> **Source**
The produced first three-pole cell is subjected to discharge at 25° C. at the rate of 0.05 C until the potential of the working electrode reaches 3.0 V (vs. Li/Li+). The quantity of electricity that can be discharged by the discharge is measured. The measured quantity of electricity is the discharge capacity DC of the positive electrode.
The discharge capacity DA of the negative electrode can be measured by, for example, the following procedure.
First, a plate-like first negative electrode sample having a square-plane shape of 1 cm square is cut out from a portion of the negative electrode where the positive electrode layer and the negative electrode layer are opposed each other in the electrode group taken out of the disassembled battery to obtain the discharge capacity DC of the positive electrode. A second three-pole cell is produced by using the first negative electrode sample as a working electrode and an Li metal as a counter electrode. The structure of a second three-pole cell will be described in detail later.
The produced second three-pole cell is subjected to discharge at 25° C. at the rate of 0.05 C until the potential of the working electrode reaches 2.0 V (vs. Li/Li+). The quantity of electricity that can be discharged by the discharge is measured. The measured quantity of discharge is the discharge capacity DA of the negative electrode.
A low rate of charge/discharge is used to measure the discharge capacity B, the discharge capacity DC, and the discharge capacity DA because a discharge capacity close to a potential discharge capacity of the nonaqueous electrolyte battery, the positive electrode, or the negative electrode is thereby measured by reducing the influence of battery internal resistance and the like.
The area S is an area of the negative electrode layer and the positive electrode layer involved in a charge/discharge reaction of the nonaqueous electrolyte battery. That is, (DA−DC)×S means a difference between discharge capacity of the negative electrode and the discharge capacity of the positive electrode involved in a charge/discharge reaction of the nonaqueous electrolyte battery according to this embodiment.

> **Recorded data**
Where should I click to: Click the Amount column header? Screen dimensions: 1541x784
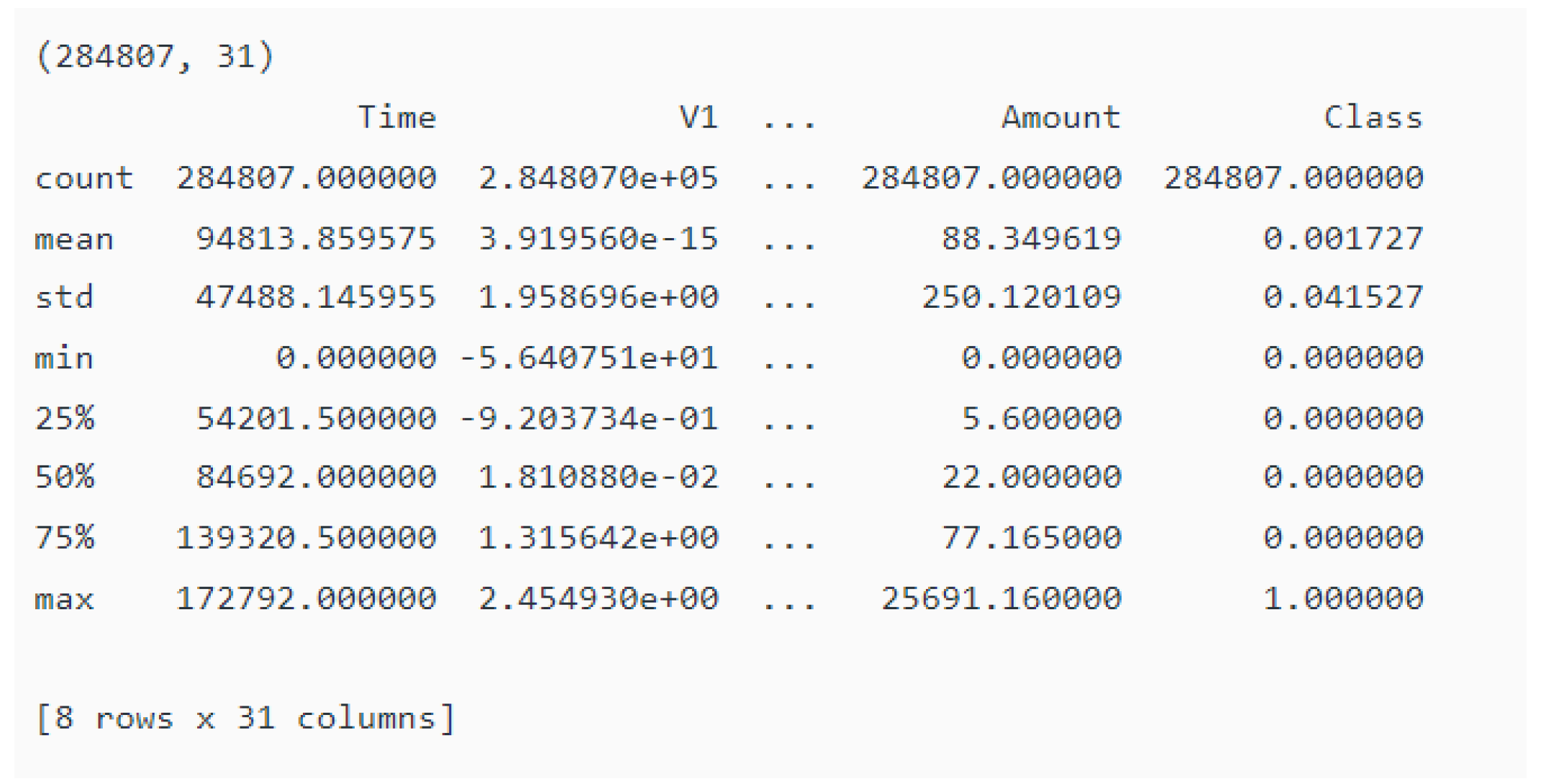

> **Your tasks**
- a) From the passage on measuring discharge capacity, render this sentence in Spanish: "The measured quantity of electricity is the discharge capacity DC of the positive electrode."
- b) Extend the passage on measuring discharge capacity, starting after its final sentence.
Nothing in the listing is needed here.

> **Answers by task**
- a) La cantidad de electricidad medida es la capacidad de descarga DC del electrodo positivo.

- b)
The area S of a nonaqueous electrolyte battery including an electrode group in a coiled structure can be measured by, for example, the following method.
First, the nonaqueous electrolyte battery is disassembled and an electrode group is taken out.
Next, by observing the section of the electrode group taken out of the battery using X-ray CT, the total of the length of the opposed portions in the direction parallel to the coiling axis and the total of the length of the opposed portions in the direction perpendicular to the coiling axis can be measured.
The area S of the nonaqueous electrolyte battery can be calculated by multiplying the total of length of the opposed portions parallel to the coiling axis and the total of the length of the opposed portions perpendicular to the coiling axis.
The discharge capacity B of the nonaqueous electrolyte battery is used to normalize the difference in discharge capacity (DA−DC)×S. A nonaqueous electrolyte battery whose value obtained by dividing the difference in discharge capacity (DA−DC)×S by the discharge capacity B is in the range of −0.07 or more but 0.05 or less can present an excellent cycle life for the following reason.
During a battery is charged/discharged, the difference in potential between the positive electrode and the negative electrode means the voltage of the battery. Thus, even if the final discharge voltage of a battery is fixed, the final discharge potential of the positive electrode varies depending on the potential of the negative electrode. Therefore, there is a possibility of an overdischarge of the positive electrode because the positive electrode potential can become too base. The overdischarge of the positive electrode could cause the rise in resistance or the degradation of capacity and thus, measures discussed above such as a method of preventing overdischarge by a secondary device such as a protection element or protection circuit, a method of using a sub-active material for the negative electrode, and a method of raising the final discharge voltage have been taken. However, these methods decrease the rated capacity and, for example, the driving range of an electric car could be reduced.
The inventors found that the cause of an overdischarge of the positive electrode in a nonaqueous electrolyte battery using a negative electrode containing titanium and a positive electrode containing nickel is, as will be described below, mainly a difference of initial charge/discharge efficiency between a negative active material and a positive active material.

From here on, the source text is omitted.